4 Tiering, flagging, and quality control philosophy

The variety of data providers, parameters, and methods in the WQP inevitably results in a heterogenous dataset that requires rigorous quality control before analytical use. In this chapter, we detail the general tiering, flagging, and quality control philosophy we apply across all parameter groups.

4.1 Handling `NA` values

Columns related directly to the interoperability of data in the WQP, specifically field and lab methodology and depth-related columns, often contain many NAs in part due to inconsistent entry across data providers. A highly restrictive filtering of the WQP that requires completed data fields would result in very limited data, in part, due to the prevalence of these NA values. Therefore, we built this pipeline to resolve as many NAs as possible, but to also include NAs within an “inclusive” data tier if all columns of interest are not resolvable. Specifically, we retain NA values if removing those NA records would drop 10% or more of the available data.

4.2 Heterogenous data

In addition to NA values, WQP entries can be heterogenous for reasons such as:

Having a variety of analytical methods with different levels of precision and accuracy that are used to quantify the same parameter
Having a variety of sampling methods used to acquire the same parameter with varying levels of interoperability
Having a variety of names or descriptions that represent the same analytical or sampling method across different organizations
Having information relevant to assessing data reliability or method choice spread across multiple columns
- Containing observations with sample collection methods and analytical methods that are incompatible
- Having data with differing levels of meta data

In order to control for some of this variation and provide end-users with something more readily navigable we have incorporated several tiers and flagging systems into the AquaSat v2 dataset:

Method tiering: Tiers indicating the veracity of data based on the method used to acquire measurements, thereby allowing for the identification of self-similar samples
Field flags: Flags typically indicating whether the sample collection method is consistent with the analytical method. When there is no analytical aspect to the parameter (e.g., secchi disk depth) this column provides additional information that may be helpful for interpretation of the value given any field comments or methodological differences in data collection reported in the WQP entry. Given these differences, flag values and their meaning may differ by parameter and as a result, flag values will be explained in the documentation for each parameter
Depth flags: Flags indicating the type of water sampling depth measurement or completeness of the measurement
Miscellaneous flags: Flags that will vary in meaning and use by parameter. Some variables will not use them

4.2.1 Method tiering

The ResultAnalyticalMethod.MethodName column from the WQP is often the primary column we use for determining which tier each record falls within. Details on how each parameter’s methods were sorted into tiers can be found in its corresponding harmonization chapter.

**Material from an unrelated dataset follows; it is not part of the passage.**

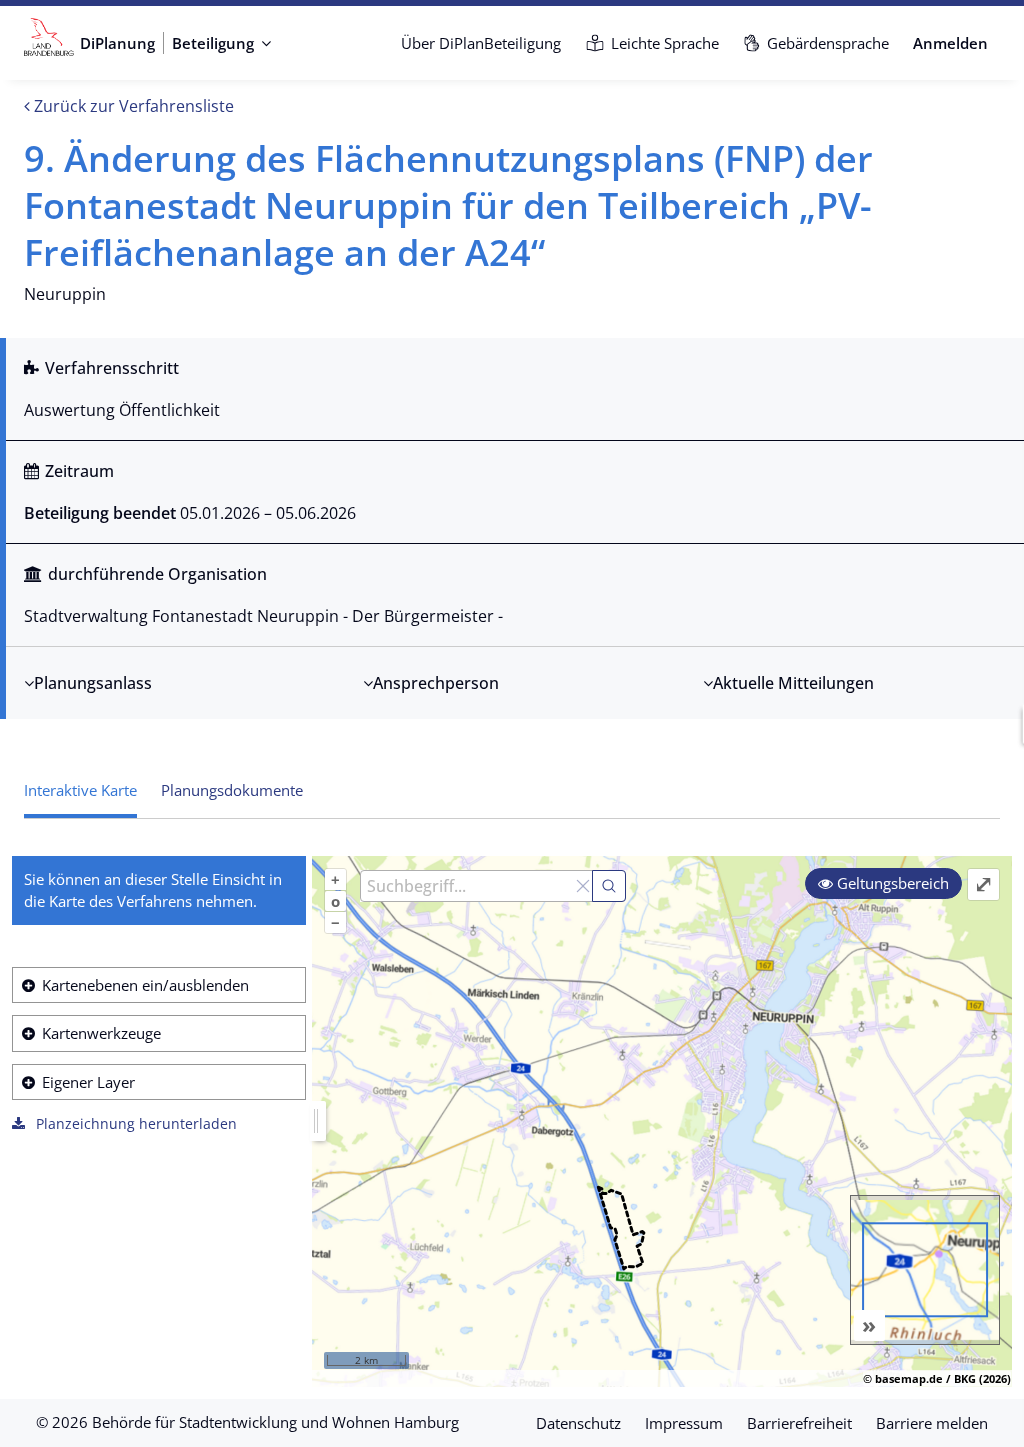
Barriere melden (932, 1423)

The primary purpose of our tiering is to determine the reliability and accuracy of each analytical method across data providers and throughout time for each parameter in the AquaSat v2 dataset. We developed the following categories, which are represented in the tier column of the final dataset:

Tier 0: Restrictive. Data that are verifiably self-similar across organizations and time-periods and can be considered highly reliable
Tier 1: Narrowed. Data that we have good reason to believe are self-similar, but for which we can’t verify full compatibility across data providers
Tier 2: Inclusive. Data that are assumed to be reliable and are harmonized to our best ability given the information available from the data provider. This tier includes NA or non-resolvable descriptions for the analytical method, which often make up the majority of method descriptions for any given parameter. Because this tier represents many analytical methods, direct compatibility between samples is not guaranteed.

4.2.2 Field flags

The field_flag column is used to check if the sample collection method (SampleCollectionMethod.MethodName) is reasonable (flag = 0), suspect (flag = 1), or inconclusive (flag = 2). “Reasonable” flags mean that the sample collection or observation method and the analytical method are in harmony with one another. “Suspect” flags are assigned when the sample collection method description isn’t consistent with what would be expected given the characteristicName and the ResultAnalyticalMethod.MethodName for a given record. “Inconclusive” or unknown flags are assigned to records with “inclusive” tiers because these tiers include values such as NA, where it’s typically impossible to determine the appropriateness of a collection method for the sample record. The relationship between field flags and tiers will vary by parameter; thus, each harmonization chapter contains specific information for these different cases.

4.2.3 Depth flags

There are four columns that explicitly contain depth information for a given WQP entry, all of which contain a variety of measurement units. Below is a list of the four columns and their definitions according to the {dataRetrieval} package documentation.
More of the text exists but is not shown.